■ PROMPT: Scan the material for the word "text" and copy each line where it occurs.

■ WORKING DATA:
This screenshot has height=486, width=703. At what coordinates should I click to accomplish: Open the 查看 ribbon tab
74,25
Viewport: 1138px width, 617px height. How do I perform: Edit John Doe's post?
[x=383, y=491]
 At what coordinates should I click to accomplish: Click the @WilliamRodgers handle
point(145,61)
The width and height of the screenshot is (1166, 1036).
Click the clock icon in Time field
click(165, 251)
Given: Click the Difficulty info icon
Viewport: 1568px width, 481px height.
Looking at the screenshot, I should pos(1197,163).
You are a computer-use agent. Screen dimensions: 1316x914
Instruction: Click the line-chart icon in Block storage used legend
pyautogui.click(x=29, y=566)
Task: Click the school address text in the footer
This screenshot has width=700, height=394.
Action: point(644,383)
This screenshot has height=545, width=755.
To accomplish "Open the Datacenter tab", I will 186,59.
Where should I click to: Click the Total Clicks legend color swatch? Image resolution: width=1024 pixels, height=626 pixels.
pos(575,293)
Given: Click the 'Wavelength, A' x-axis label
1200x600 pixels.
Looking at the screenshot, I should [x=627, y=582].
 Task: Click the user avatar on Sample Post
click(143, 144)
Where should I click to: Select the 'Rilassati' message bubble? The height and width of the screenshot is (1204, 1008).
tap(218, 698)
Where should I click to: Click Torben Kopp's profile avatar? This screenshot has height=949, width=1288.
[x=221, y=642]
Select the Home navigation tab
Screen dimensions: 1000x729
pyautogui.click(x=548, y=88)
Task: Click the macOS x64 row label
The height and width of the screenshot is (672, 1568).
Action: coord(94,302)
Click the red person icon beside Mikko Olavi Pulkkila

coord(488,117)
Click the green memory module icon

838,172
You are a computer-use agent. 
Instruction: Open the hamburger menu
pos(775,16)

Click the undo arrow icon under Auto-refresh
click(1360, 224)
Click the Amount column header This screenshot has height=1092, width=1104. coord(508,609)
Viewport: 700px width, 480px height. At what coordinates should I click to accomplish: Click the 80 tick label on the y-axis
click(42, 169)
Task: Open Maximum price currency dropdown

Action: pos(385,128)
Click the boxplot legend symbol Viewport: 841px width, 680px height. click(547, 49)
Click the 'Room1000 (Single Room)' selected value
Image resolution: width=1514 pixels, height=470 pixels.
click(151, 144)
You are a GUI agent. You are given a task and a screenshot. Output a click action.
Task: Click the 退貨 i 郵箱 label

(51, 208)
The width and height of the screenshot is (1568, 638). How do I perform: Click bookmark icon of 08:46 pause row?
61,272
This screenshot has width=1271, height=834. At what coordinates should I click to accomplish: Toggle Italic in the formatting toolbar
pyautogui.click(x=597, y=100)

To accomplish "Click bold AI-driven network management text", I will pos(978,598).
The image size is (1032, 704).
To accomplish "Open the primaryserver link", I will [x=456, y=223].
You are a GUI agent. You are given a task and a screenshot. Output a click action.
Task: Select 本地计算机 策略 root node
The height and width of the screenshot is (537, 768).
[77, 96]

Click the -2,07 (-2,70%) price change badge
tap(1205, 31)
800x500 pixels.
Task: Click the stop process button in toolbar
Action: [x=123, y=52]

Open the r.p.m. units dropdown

■ ANSWER TO THE PROBLEM:
Task: Click the school address text in the footer
To accomplish "Click bold AI-driven network management text", I will pos(978,598).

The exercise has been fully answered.